We decided to make the most of the time that we would have with her. Both sets of parents were there for delivery, as well as a close friend, my aunt, and one of my sisters. Stella was born alive, and we had 20 beautifully, wonderful minutes with her before she eventually passed away in the arms of Lilly.
The moments after were filled with tears, smiles, hugs, more tears, laughter, but mostly peace and love.
Grief and Pain
There have been lots of ups and downs since then. Days when I didn’t want to get off the couch all day; days when I have had to call a friend to take Lilly for a few hours so I could cry alone; days when I have been able to share and laugh and mourn with others. Even as I have been thinking about typing this and looking for the pictures to go with it, my emotions have been close to the surface.

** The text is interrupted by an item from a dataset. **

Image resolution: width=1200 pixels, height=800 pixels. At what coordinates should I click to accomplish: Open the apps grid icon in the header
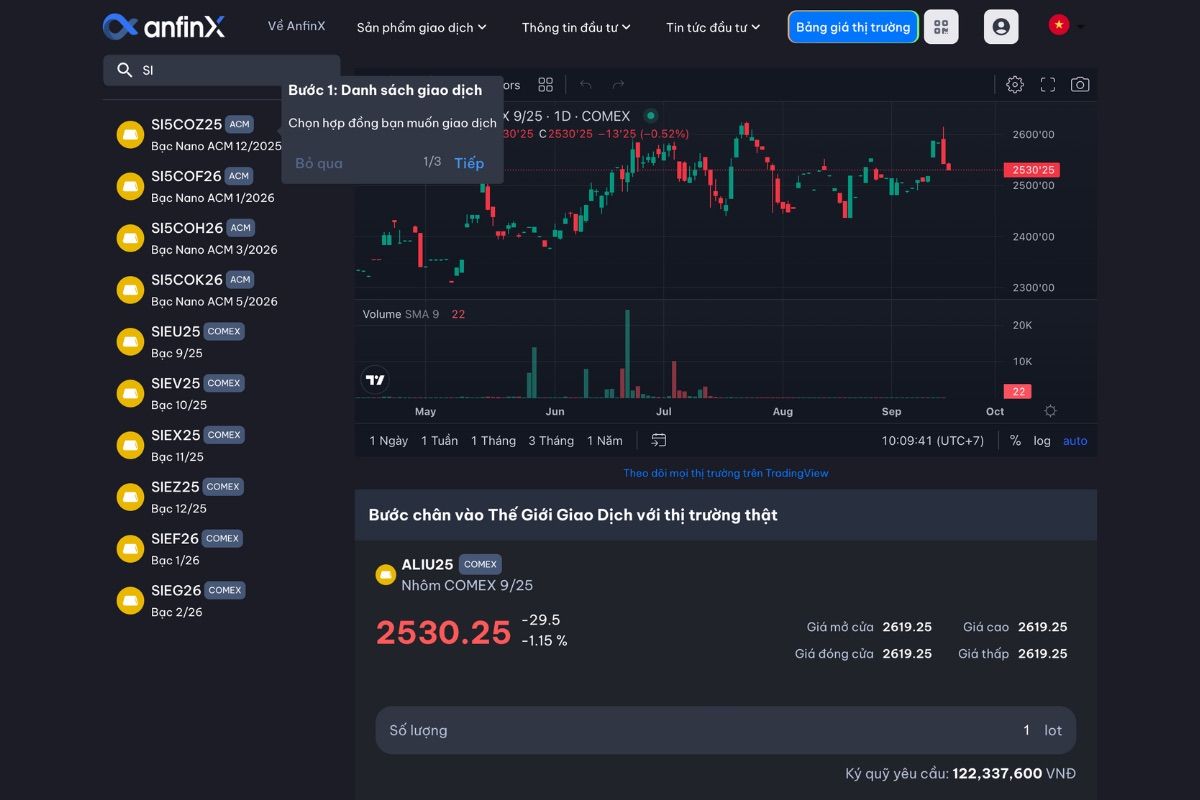(941, 27)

To quote a book/movie that is quite popular right now, “That’s the thing about pain. It demands to be felt,” (Augustus, quoting from An Imperial Affliction, The Fault in Our Stars). For this post, I want to relate pain to grief, as through my experience, whether first-hand or vicariously in other peoples’ stories who are similar to mine, grief, also, demands to be felt.
Later in the story, Hazel talks about grief being “unbearable.” As Pret and I watched the movie a few weeks ago, I asked him whether his grief around the loss of Stella had ever become “unbearable.” He replied, “Yes, those are the times when I have just had to turn it over to the Lord.”
I have been thinking about that concept since then. I do not say this to diminish or minimize the pain and grief of others, and I don’t know why I have received the blessing that I have surrounding all my experiences with Stella, but I truly don’t feel like there have been times that have been unbearable. Don’t get me wrong, there have been times when I have cried, sobbed, hit pillows and pounded the bed, asked, “Why?” and just sat for a time feeling almost numb.
But through all that, I have known that I don’t have to bear it all alone. I haven’t felt the need to turn it over to Christ, more, I have just felt Him right along with me. He has carried me with Him, bearing me up.
As Pret and I have gone through this, people have asked us, and our family members, “Are they really doing as well as they seem to be doing?” We can honestly answer, “Yes.” We are blessed with faith, strength, and experience of making it through tough things. We have thought about why we have been through some of the things that we have (thinking it was so we could share our experiences with others), but we have come to realize that “all these things shall give thee experience and shall be for thy good” (D&C 122:7). We have learned how to grow together and make it through the tough times. We know that there will be times in the future that will require that strength again.
I am so grateful for the Gospel. For the hope that it gives me for the opportunity to be together, with ALL members of my family again. The hope that our experience can continue to be for our good and the good of others. The hope that ALL people will be lifted by the Lord through their pain and grief.